Cronaca

Dal comprensorio
al fronte: il tributo
diocesano alla guerra

Dal sito della Diocesi di Cremona; nella foto don Mazzolari mentre celebra messa per i soldati

CASALMAGGIORE/BOZZOLO – Il 3 settembre di cento anni fa veniva eletto Benedetto XV, il Pontefice che visse in prima persona la Prima Guerra Mondiale, un conflitto sanguinoso che causò milioni di morti e un nuovo assetto politico e sociale dell’Europa. L’occasione è data per ricordare che anche la diocesi di Cremona ha pagato un prezzo alto in quella guerra che l’Italia iniziò a combattere un anno dopo: basta ricordare il gran numero di preti chiamati sotto le armi e inviati al fronte, come cappellani, o di supporto negli ospedali militari. Ricorda don Andrea Foglia in suo preciso e articolato contributo nel libro “Il Novecento” della collana “Storia di Cremona” edito dalla Banca Cremonese: «Già nei primi mesi del 1915 erano partiti subito 25 sacerdoti (in gran parte vicari coadiutori, ma anche un parroco e il vicerettore del Seminario, don Ernesto Favagrossa, oltre ai sei chierici di Teologia e quattordici di Filosofia); alle fine dello stesso anno, 1915, partivano altri sei preti, mentre nel 1916 ne venivano richiamati, in due tornate, altri 64, tra cui anche due parroci, un professore di Seminario (don Ambrogio Squintani, futuro rettore e poi vescovo di Ascoli Piceno) e il rettore dell’Istituto Sordomuti, don Carlo Macchini».

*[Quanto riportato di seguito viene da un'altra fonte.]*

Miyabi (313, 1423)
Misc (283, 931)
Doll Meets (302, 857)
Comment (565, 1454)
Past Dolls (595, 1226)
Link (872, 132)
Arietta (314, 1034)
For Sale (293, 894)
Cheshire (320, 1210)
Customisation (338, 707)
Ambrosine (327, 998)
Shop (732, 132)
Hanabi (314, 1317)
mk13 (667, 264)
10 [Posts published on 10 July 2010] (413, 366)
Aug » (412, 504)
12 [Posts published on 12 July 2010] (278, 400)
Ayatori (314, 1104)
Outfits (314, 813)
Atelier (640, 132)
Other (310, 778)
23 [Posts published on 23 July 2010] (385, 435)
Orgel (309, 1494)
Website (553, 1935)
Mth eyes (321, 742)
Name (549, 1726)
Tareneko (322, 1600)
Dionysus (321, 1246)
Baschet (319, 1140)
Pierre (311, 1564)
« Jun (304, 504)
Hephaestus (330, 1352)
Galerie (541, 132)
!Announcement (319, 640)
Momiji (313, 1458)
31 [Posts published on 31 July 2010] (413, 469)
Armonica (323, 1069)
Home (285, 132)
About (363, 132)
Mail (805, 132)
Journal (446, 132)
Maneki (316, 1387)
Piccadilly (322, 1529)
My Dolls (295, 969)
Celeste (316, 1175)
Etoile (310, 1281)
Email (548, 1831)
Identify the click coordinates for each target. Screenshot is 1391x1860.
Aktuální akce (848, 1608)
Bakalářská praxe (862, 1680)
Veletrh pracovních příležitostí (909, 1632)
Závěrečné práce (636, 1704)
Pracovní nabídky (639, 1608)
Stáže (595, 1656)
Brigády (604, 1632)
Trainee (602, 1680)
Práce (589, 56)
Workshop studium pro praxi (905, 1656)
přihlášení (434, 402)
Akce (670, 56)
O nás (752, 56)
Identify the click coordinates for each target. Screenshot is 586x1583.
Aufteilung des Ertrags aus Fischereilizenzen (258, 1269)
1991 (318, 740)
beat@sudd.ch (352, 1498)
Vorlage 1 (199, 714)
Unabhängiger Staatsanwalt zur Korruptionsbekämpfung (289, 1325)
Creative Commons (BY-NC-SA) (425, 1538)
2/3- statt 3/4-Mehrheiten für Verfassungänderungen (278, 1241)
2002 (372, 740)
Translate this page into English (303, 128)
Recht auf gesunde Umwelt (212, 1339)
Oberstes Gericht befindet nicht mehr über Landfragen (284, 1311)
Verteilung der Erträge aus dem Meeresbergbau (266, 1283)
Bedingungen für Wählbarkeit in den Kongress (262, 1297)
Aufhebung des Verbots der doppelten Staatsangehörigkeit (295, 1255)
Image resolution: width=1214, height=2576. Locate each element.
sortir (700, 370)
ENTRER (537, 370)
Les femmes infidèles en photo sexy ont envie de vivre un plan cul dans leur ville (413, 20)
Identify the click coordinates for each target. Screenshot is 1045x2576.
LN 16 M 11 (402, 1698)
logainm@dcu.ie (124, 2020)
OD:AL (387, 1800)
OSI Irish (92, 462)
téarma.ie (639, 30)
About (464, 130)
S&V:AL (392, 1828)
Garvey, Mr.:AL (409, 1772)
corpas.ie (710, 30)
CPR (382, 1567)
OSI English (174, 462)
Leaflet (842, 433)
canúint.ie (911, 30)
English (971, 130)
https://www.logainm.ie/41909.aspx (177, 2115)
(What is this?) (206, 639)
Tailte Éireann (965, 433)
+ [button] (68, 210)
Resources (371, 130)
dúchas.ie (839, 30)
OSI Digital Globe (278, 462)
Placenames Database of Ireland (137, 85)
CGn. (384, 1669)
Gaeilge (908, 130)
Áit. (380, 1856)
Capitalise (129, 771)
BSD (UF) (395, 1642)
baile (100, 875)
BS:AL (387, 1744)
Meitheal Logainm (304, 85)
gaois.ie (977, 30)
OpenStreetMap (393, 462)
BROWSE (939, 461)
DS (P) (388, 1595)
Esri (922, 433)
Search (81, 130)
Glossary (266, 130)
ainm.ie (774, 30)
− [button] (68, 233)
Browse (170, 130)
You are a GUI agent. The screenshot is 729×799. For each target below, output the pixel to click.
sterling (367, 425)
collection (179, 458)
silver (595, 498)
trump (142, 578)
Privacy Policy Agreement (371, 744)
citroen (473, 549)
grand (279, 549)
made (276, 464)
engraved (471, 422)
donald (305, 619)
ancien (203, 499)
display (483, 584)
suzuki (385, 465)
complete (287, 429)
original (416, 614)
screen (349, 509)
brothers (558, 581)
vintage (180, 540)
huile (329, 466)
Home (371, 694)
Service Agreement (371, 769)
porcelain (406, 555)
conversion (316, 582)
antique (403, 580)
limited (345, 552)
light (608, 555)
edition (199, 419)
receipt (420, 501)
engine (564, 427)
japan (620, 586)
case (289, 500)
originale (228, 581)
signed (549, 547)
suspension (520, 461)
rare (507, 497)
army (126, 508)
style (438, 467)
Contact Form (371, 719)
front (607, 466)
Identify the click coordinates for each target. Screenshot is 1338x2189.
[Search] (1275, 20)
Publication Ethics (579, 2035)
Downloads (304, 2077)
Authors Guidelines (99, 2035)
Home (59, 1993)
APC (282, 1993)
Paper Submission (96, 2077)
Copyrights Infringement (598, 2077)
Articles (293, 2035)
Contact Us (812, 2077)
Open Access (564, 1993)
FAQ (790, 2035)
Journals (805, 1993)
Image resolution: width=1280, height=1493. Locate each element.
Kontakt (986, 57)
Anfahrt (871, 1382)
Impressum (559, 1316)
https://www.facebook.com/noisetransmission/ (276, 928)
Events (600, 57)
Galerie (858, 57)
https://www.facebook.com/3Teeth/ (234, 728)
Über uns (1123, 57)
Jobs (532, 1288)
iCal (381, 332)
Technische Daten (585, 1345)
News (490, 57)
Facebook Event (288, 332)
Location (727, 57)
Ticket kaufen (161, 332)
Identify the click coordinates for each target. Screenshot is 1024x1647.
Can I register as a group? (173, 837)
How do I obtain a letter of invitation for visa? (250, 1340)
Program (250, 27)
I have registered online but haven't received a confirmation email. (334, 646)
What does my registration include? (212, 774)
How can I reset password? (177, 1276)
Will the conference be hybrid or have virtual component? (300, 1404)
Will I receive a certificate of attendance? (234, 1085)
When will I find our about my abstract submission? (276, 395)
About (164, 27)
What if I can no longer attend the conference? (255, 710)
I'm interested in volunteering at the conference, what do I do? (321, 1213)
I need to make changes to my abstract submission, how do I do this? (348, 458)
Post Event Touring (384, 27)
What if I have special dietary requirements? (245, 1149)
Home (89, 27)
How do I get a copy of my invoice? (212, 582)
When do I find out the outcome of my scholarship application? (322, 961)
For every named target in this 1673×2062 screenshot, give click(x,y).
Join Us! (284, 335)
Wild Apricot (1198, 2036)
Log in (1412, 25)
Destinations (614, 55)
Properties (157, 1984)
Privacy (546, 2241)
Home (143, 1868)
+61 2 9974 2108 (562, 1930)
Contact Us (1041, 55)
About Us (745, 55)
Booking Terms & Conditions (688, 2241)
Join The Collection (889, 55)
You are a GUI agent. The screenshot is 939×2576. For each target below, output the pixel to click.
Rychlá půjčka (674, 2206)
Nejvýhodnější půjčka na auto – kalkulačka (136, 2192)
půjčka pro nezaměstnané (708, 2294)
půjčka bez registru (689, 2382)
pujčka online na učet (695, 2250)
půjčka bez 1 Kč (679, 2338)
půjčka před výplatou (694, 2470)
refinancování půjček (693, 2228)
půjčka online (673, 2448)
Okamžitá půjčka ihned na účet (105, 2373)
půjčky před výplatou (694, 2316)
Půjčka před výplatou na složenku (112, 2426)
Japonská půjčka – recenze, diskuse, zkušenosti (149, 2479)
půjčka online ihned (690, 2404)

Continua, sempre don Foglia: «Il Vescovo doveva rinunciare, quindi, a circa un centinaio di giovani preti, impiegati in gran parte come coadiutori, a servizio della gioventù, ma oltre a ciò, a parte la segnalazione di due soli morti al fronte (il seminarista Severino Zani di Casalmaggiore e don Luigi Bellandi, coadiutore a Spinadesco), la guerra comportò, in realtà, ben altre conseguenze per il clero». Lo storico diocesano ricorda infatti: «che era la prima volta che preti giovani si trovavano fuori dagli ambienti protetti del seminario o delle strutture parrocchiali o ecclesiastiche, in genere, e molti di loro rimasero sconvolti dal confronto con una realtà ben diversa da quella nella quale erano sempre vissuti. In particolare la freddezza, l’indifferenza religiosa e l’immoralità, nel linguaggio e nei comportamenti, che connobero nel contatto quotidiano con le truppe, produsse in molti un grave stato di crisi, per l’inadeguatezza e l’inefficacia che pareva ad essi di avvertire nella loro preparazione ministeriale e, soprattutto, umana». Foglia ricorda che molti di questi sacerdoti soldato, dopo aver tentato inutilmente di rientrare nelle strutture diocesano e di riprendere le precedenti occupazioni di cura d’anime, finirono per abbandonare il ministero: uno tra i casi più emblematici è, per esempio, quello di don Annibale Carletti per il quale don Primo Mazzolari, il più famoso cappellano militare cremonese, scrisse al vescovo, il 18 agosto 1919, una lettera piena di calore. In una lettera scritta dal fronte nel 1918 don Carletti racconta a Mazzolari: «La nostra gioventù esercita tutte le forme di prostituzione, di sensualità, di seduzione e di inganno; essa ha una sola filosofia e una sola religione: il piacere. Parlare ad essa di dignità, di onestà, di purezza e di sacrificio è un gridare nel deserto, quando non si è derisi. La gioventù d’Italia è come un fiore che conserva ancora un’apparente bellezza e freschezza, un apparente vigore, ma dentro è tutta corrotta». I tempi sembrano non essere cambiati.